Whole genome aCGH profiles obtained using the 1 Mb assembly-integrated dog BAC array, showing composite dye-swapped array CGH profiles of (A) a self-self hybridization of differentially labeled male reference DNA and (B) a DNA sample derived from a canine histiocytic tumor co-hybridized with reference DNA. Data are plotted as the median, block-normalized and background-subtracted log₂ ratio of the replicate spots for each BAC clone on the 1 Mb array. Log₂ ratios representing genomic gain and loss are indicated by horizontal bars above (green line) and below (red line) the midline (orange line) representing normal copy number. The aCGH profile in A shows that the copy number status throughout the genome is reported as normal, as expected for a self-self hybridization. In B this chromosome copy-number status line appears as either red or green in regions where genomic imbalances were apparent (red = loss, green = gain), as determined by the aCGH Smooth algorithm (Jong et al., 2004). The profile indicates whole chromosome gain for CFA3, CFA13 and CFA37, and a high level amplification on CFA20. Genomic losses were detected on CFA5, CFA9, CFA12, CFA14, CFA16, CFA19, CFA21, CFA23, CFA26 and CFA32. The amplification on CFA20 is enlarged to show more detail in C, depicting the copy number ratio for all clones distributed along this chromosome.

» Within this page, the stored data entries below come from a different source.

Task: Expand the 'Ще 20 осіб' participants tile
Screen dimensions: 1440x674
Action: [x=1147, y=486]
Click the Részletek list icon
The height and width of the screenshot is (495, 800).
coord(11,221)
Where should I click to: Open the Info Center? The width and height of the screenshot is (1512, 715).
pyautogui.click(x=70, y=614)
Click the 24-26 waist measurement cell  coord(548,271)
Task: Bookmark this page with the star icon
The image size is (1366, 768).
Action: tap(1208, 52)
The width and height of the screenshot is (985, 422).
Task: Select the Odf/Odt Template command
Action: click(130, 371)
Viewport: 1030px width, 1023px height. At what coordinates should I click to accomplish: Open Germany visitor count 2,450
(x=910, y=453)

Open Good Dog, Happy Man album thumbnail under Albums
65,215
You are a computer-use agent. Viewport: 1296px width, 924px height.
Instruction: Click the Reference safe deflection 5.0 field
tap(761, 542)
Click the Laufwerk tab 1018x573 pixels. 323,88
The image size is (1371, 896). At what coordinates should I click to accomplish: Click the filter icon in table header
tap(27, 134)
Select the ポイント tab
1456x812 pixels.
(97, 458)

A subset of these clones (indicated on the CFA20 profile in C) was subsequently used as SLPs for FISH analysis of tumor chromosomes. The color of the text used for each clone address corresponds to the fluorochrome with which it was labeled, and the number shown against each clone address shows which clones were grouped together in FISH analysis (see Fig. 7A–E for details).